= Beginning of Section =

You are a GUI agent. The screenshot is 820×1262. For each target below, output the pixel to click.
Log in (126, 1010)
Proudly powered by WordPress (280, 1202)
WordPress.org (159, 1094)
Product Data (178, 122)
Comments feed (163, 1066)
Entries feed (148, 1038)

= End of Section =
= Beginning of Section =

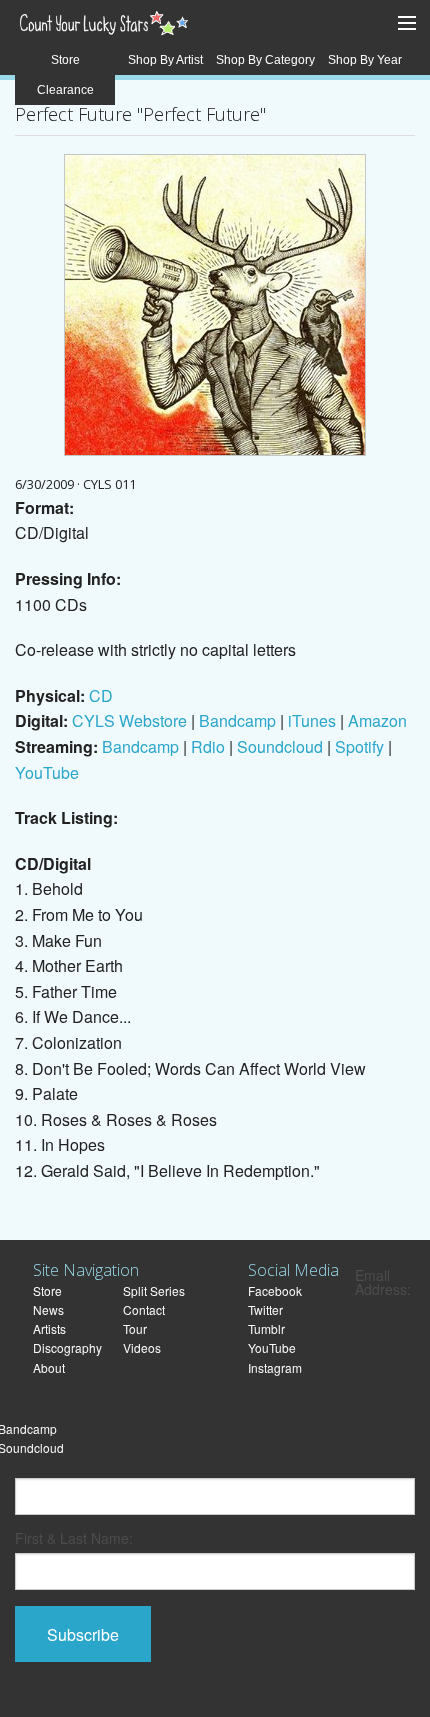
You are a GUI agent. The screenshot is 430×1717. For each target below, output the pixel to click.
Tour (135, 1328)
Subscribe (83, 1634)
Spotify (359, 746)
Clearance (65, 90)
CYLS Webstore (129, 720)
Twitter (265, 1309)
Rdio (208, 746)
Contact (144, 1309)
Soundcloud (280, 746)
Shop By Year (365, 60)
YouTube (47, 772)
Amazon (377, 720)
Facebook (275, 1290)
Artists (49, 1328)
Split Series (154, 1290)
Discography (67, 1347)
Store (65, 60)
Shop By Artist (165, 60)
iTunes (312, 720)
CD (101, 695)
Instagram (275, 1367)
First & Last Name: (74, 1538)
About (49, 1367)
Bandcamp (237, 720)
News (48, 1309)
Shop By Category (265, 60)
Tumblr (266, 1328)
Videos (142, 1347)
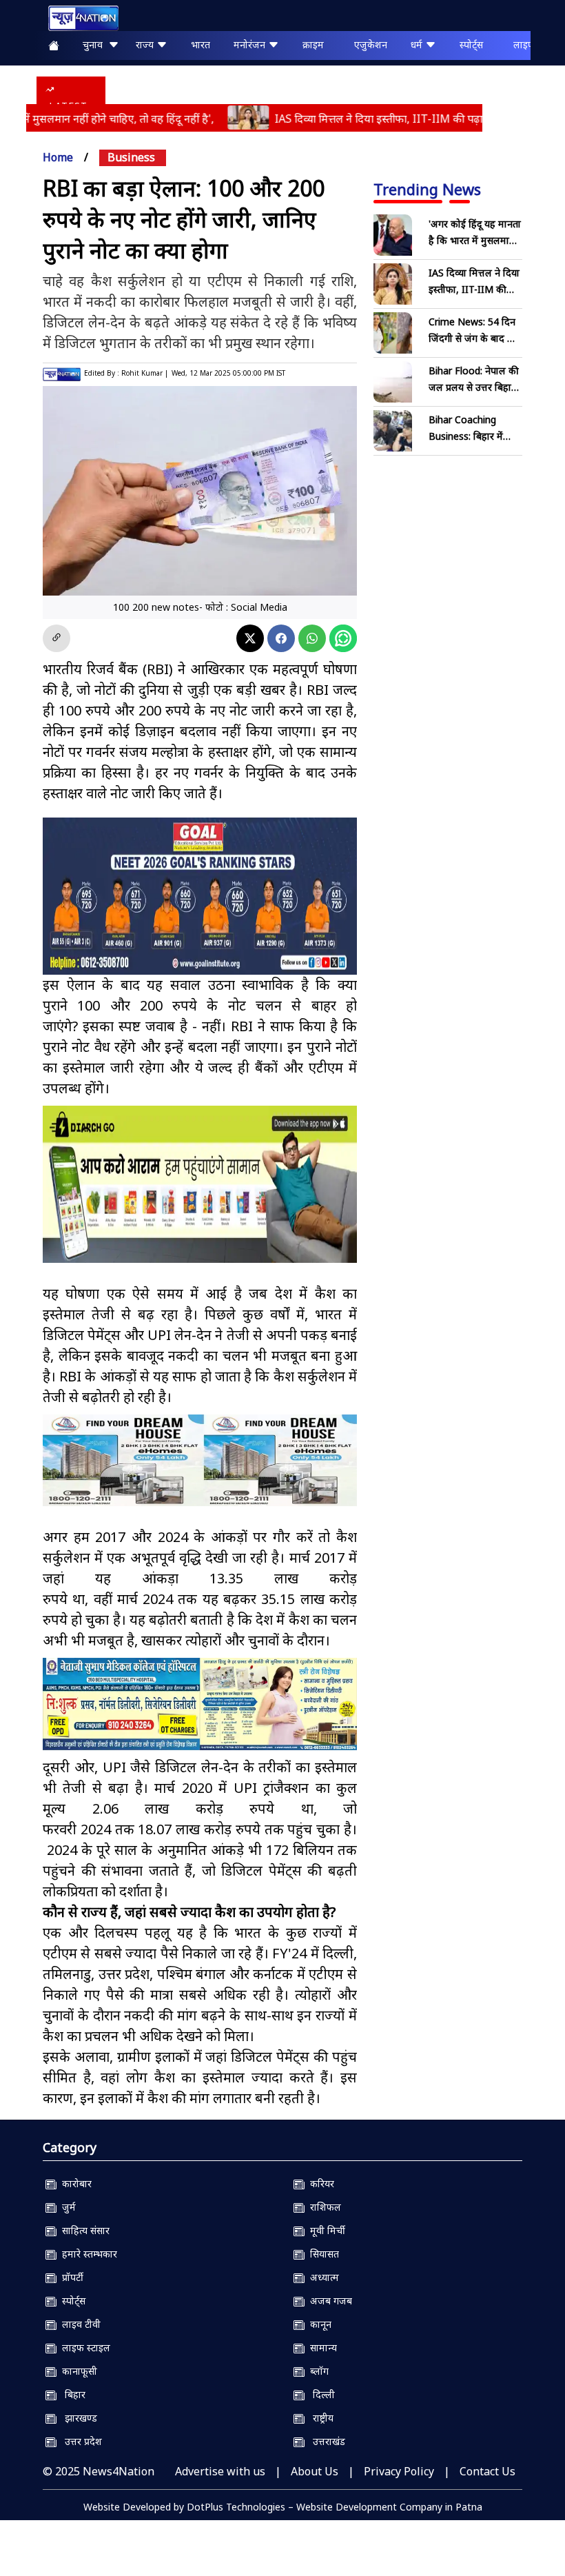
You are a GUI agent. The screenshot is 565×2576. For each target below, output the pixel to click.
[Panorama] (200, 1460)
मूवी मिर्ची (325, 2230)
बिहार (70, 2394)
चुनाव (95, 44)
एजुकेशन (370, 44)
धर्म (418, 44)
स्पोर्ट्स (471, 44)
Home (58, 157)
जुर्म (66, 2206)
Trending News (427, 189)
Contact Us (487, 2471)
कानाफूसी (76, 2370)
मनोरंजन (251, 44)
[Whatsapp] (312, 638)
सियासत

= End of Section =

▶ [Assignment]
Print, from the entries above, the line with "You are a GUI agent. The screenshot is 820×1262.", the line with "Entries feed (148, 1038)" and all lines between them, exactly and with nothing else.

▶ [Expected answer]
You are a GUI agent. The screenshot is 820×1262. For each target below, output the pixel to click.
Log in (126, 1010)
Proudly powered by WordPress (280, 1202)
WordPress.org (159, 1094)
Product Data (178, 122)
Comments feed (163, 1066)
Entries feed (148, 1038)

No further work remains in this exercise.